Fast chargers colocated at grocery stores people shop at at least weekly are a solution, Tesla did this (Meijer partnership), as did Electrify America. Walmart is rolling out charging at most of their US stores. Home charging is a solution, but so is workplace level 2 charging.

Can you charge at home? Do so. Can you charge at work? Do so. Can you charge at a grocery store or other location your task will take longer than the charging? Do so. This works for most Americans, while charging infrastructure continues to be rapidly deployed. The gaps will be filled, how fast is a function of will and investment.

US Gains 11,300 Ultra-Fast Chargers in Bet to Lure More EV Drivers - https://news.ycombinator.com/item?id=46815932 - January 2026 (11 comments)

https://hn.algolia.com/?q=walmart+ev

https://supercharge.info/map

https://www.plugshare.com/

Chargers at grocery stores and other places of public accommodation that have lots of parking and customers who stay a while are good options. I don't know how many are enough; even fast chargers take orders of magnitude longer to use than a gas pump.
I don't think 2x slower is plural "orders of magnitude" no matter how you count it. It's at best a single power of two.
Filling the gas tank of of a sedan takes like 2 minutes, doing the equivalent charging is going to take a lot more than 4 minutes.

"Orders" may be an exaggeration but one order of magnitude isn't.

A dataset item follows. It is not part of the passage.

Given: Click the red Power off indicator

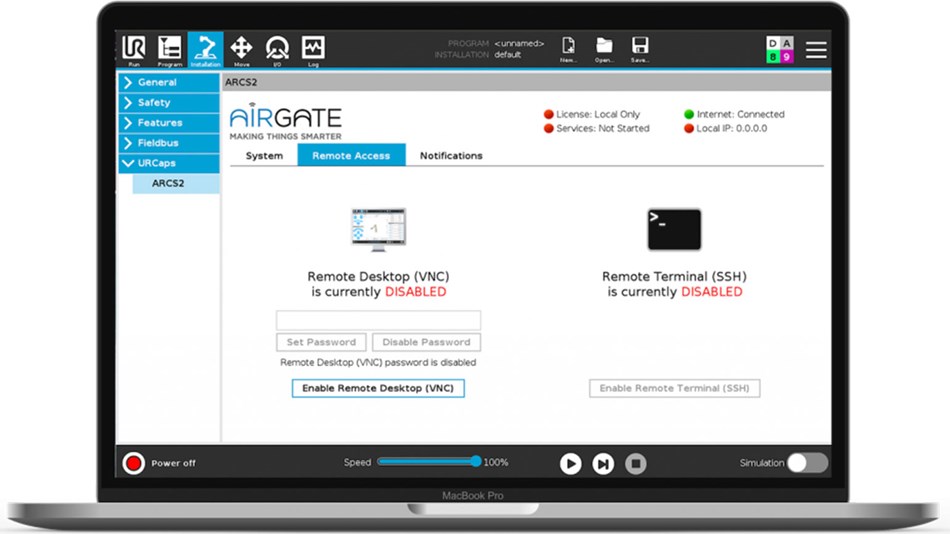Looking at the screenshot, I should point(133,463).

Filling a sedan takes longer than 2 minutes; you just don't notice the time.
If your grocery shopping takes longer than 20 minutes, fast charging will suffice. This is my experience with 250kw fast chargers.
At least in the midwest very few grocery stores have fast charging. Usually the fast chargers are along highways on the outskirts of cities, and even then they’re almost always at gas stations.
> That's not good enough.

Agreed. However, the number of people who live 100+ miles from a fast charger rounds to zero. Something like 85-90% of the US population lives within a metro area, and even in the least "EV friendly" states probably has a fast charger within 10-20 miles at most.

Nope - try again.
I can back up my assertions with data, can you?